VI. THE SAME STEADFASTNESS OF GOD HAS TWO SIDES OR ASPECTS OF IT. "The sun was risen upon the earth when Lot entered Zoar." The same day, while the sun was serenely smiling on the city of refuge, the storm of fire and destruction from heaven was gathering over the doomed people and ready to burst upon them. "When God destroyed the cities of the plain, God remembered Abraham, and sent Lot out of the midst of the overthrow." - R.







The sun was risen upon the earth when Lot entered into Zoar.
Homilist.
I. THE ABSURDITY OF LETTING SECULAR MOTIVES GOVERN MEN'S CONDUCT. Lot went to Sodom because he thought it a secularly desirable place. (Genesis 13:10.) He went there, and there his own piety was injured, his own children contaminated, and the partner of his own bosom became a victim of Divine judgment. The beauty of his home was his curse. The spirit of Lot is still common.

II. THE INCONGRUITY BETWEEN THE PHYSICAL AND MORAL SCENERY OF THE WORLD.

1. The abnormal state of human society.

2. The necessity of a retributive period.

3. A man's external circumstances are no true signs of character.

III. THE TREMENDOUS FORCE OF OLD ASSOCIATIONS.

1. The local.

2. The social.

3. The secular.

IV. THE FUTILITY OF HUMAN REASONING CONCERNING THE WAYS OF GOD.

1. God may deviate from the laws of nature; lie cannot from His word.

2. God has deviated from the laws of nature; He has never from His word.

V. THE DETERMINED ANTAGONIST OF THE DIVINE GOVERNMENT TO SIN.

(Homilist.)

1. Sunshine and midnight are alike great opportunities of God. They are as the pillar of fire and pillar of cloud to the whole race of man. By their dumb mouths God speaks to us, and their silent movement, without a sound, warns us of His presence, His love, and His providence. It was when God's servant, weak, failing, and infirm, shattered and broken, in deep sorrow, led by an angel, had placed his trembling foot-steps on the rock; it was then, when he had come safely out of the blazing city, and the lurid fires glared in the sky; when at last, though oh! how long, how lingeringly, the aged patriarch had emerged from his deep trouble; then the sun arose upon the earth.

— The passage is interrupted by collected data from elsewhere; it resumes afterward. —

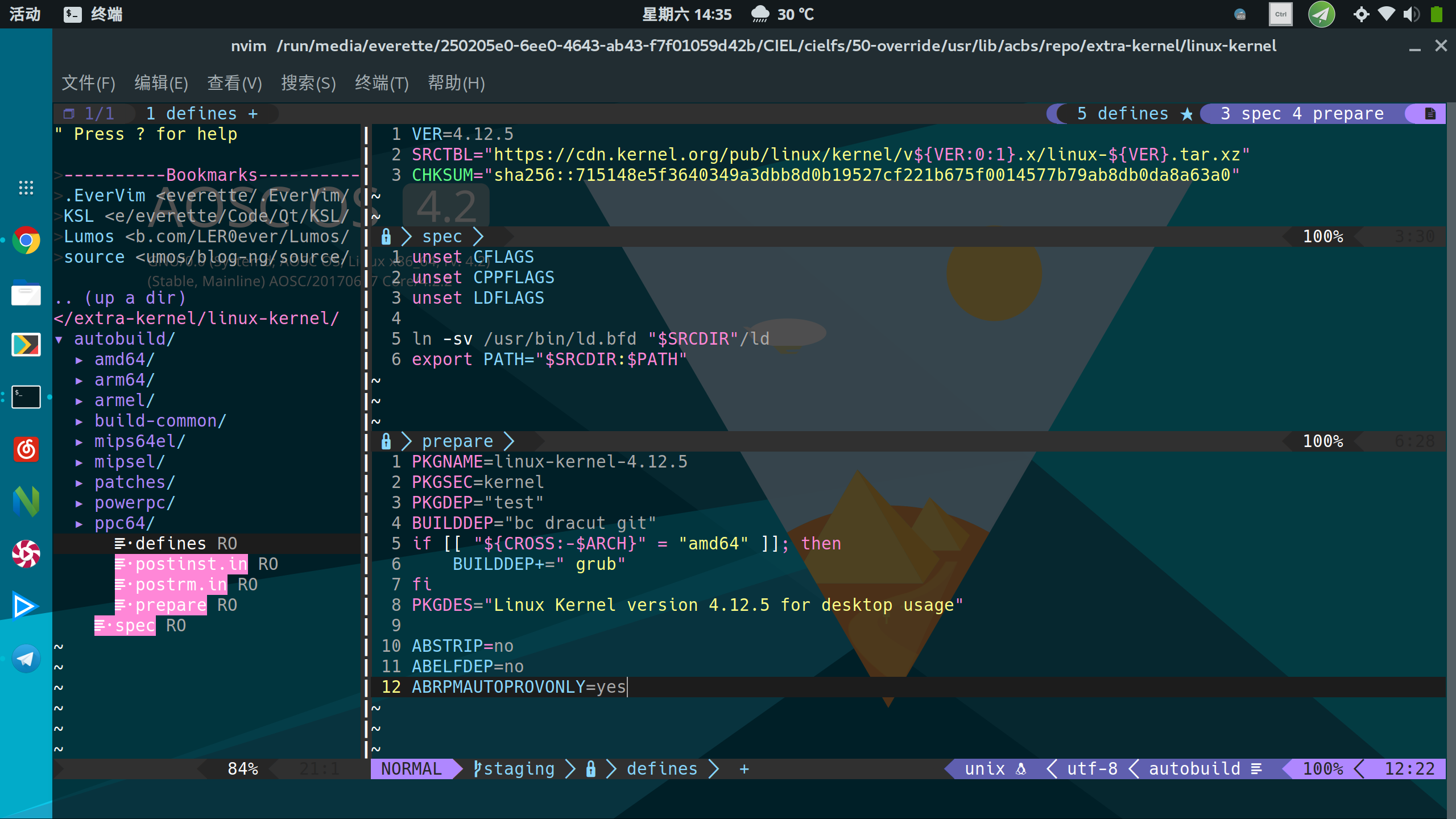Open the show applications grid icon
This screenshot has width=1456, height=819.
click(x=26, y=188)
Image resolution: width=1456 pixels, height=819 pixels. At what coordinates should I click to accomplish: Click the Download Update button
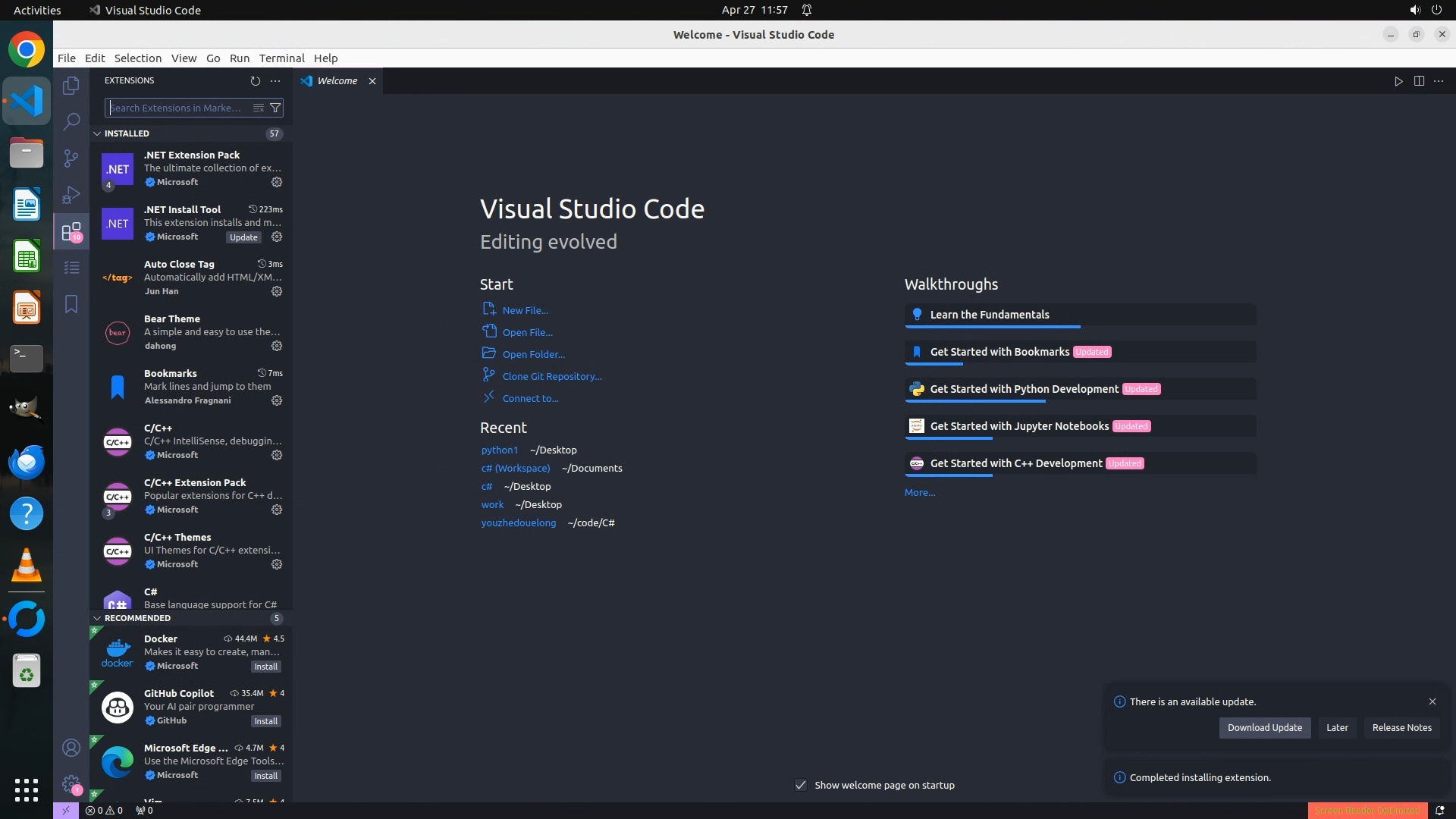point(1264,727)
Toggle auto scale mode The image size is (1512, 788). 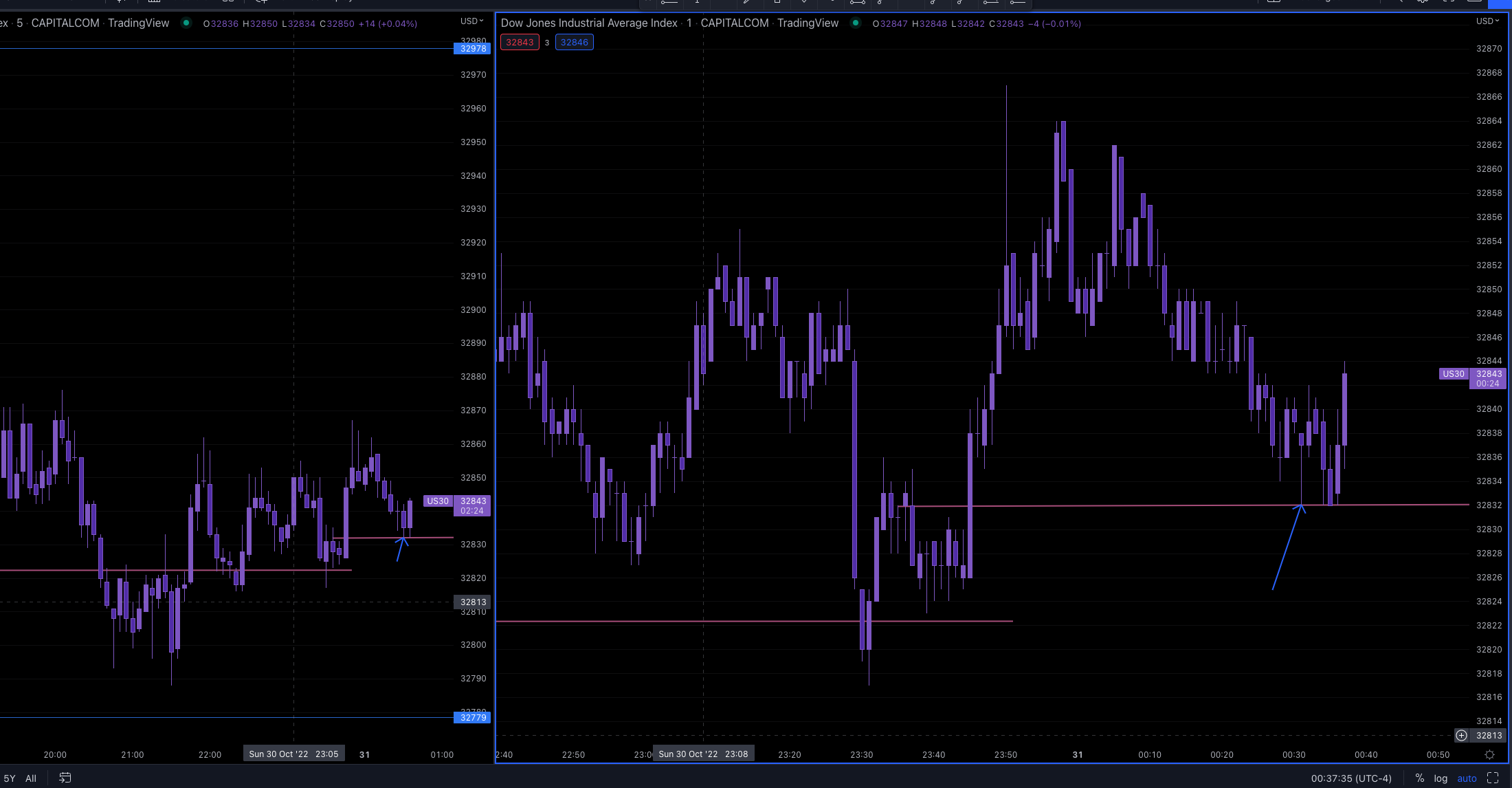[1467, 778]
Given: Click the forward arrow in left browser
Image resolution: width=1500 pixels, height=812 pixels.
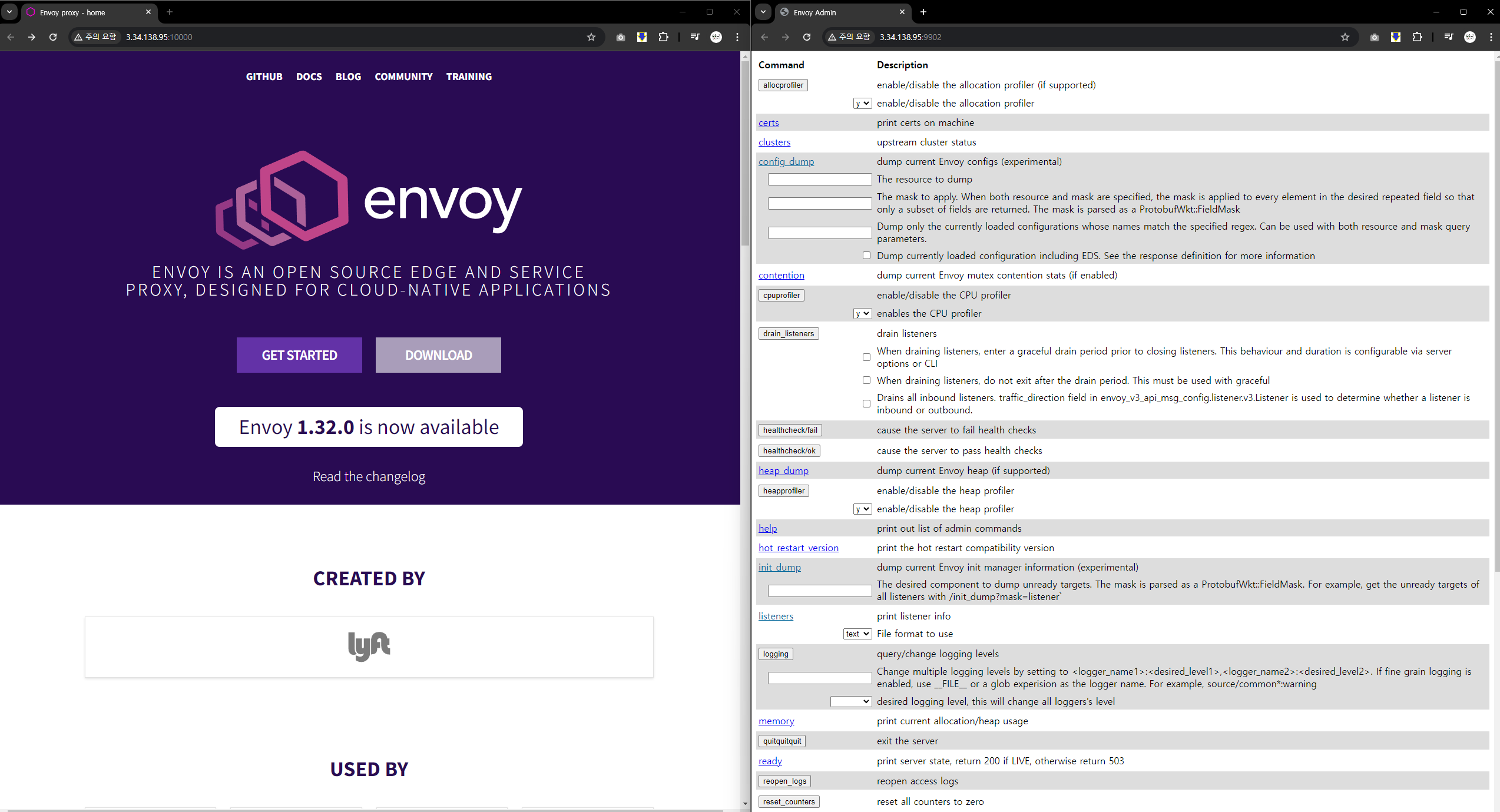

2. Few characters in the Bible are more full of comfort than Lot's. Weak in disposition, faulty in his general life, erring after repeated warnings, irresolute even when he stood on the verge of ruin, God was yet willing to save him.

3. In the beginning he showed tendency, distinct and clear. He loved ease, comfort, wealth, worldly possessions, and beauty. He followed disposition. That disposition was not sinful — it was weak. It erred on the side of what multitudes (and those the good) admire — kindness, easiness, gentleness, affability, lack of severity. It was exactly the reverse of the disposition of Abraham. All doubt as to the end of Lot, and his position in eternity, is removed by the verse which declares, on the warrant and in the words of St. Peter, that "God delivered just Lot," who was "a righteous man." His escape is called a deliverance, and the act of God is spoken of as a means used to remove Lot from the sinful examples of Sodom and Gomorrha.

(E. Monte, M. A.)

Thus, in times of public calamity, there is often some little Zoar provided for them that love God, where they are wonderfully preserved from the judgments that fall on their country and their kindred. The Roman armies which surrounded Jerusalem, to execute on it the vengeance predicted, drew off, in an unaccountable manner, as if their design had been to give the Christians contained within its walls an opportunity of withdrawing to a little adjoining city, called Pella, which proved a Zoar to them, from whence they beheld the Roman eagles fly again to the destined prey, to be left no more till they had devoured it. And what is the church upon earth, but a Zoar, a little city (is it not a little one?) spared at the intercession of its Lord? Here the penitent, not yet strong enough to escape to the heavenly mountain, findeth rest and refreshment, and is invigorated to pursue his journey. Hither let him escape, and his soul shall live. But let him bear in mind, that in making his escape, perseverence alone can secure him. "He that endureth to the end," and he only, "shall be saved."